37 downloads per month

MIT license

61KB
970 lines

hzrd

Provides shared, mutable state by utilizing hazard pointers.

The core concept of the crate is to trade memory for speed. The containers avoid locking the value, and instead accumulate garbage: Excess data that will need to be freed at a later point. The garbage collection is controlled using hazard pointers. Each reader of the value can hold one reference to the value. If the value of the container is swapped, then the reference they hold is kept valid through their hazard pointer.

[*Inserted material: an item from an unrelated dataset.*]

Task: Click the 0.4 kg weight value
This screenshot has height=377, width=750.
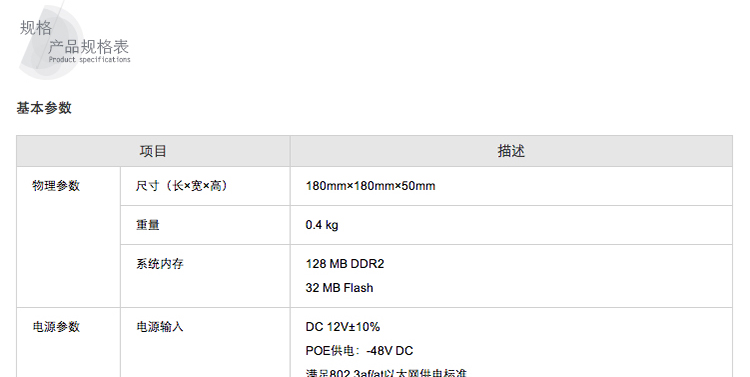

They can then (at some later point) drop the reference, and the value will be cleaned up at some point. The core API in the crate is the HzrdCell.

HzrdCell

HzrdCell aims to provide something akin to a multithreaded version of std's Cell-type. A basic example:

use hzrd::HzrdCell;

let cell = HzrdCell::new(false);

std::thread::scope(|s| {
    s.spawn(|| {
        // Loop until the value is true
        while !cell.get() {
            std::hint::spin_loop();
        }

        // And then set it back to false!
        cell.set(false);
    });

    s.spawn(|| {
        // Set the value to true
        cell.set(true);

        // And then read the value!
        // This might print either `true` or `false`
        println!("{}", cell.get()); 
    });
});

HzrdCell provides memory safe, multithreaded, shared mutability. But this isn't all that useful. We often want some sort of synchronization to avoid races (not data races, just general races).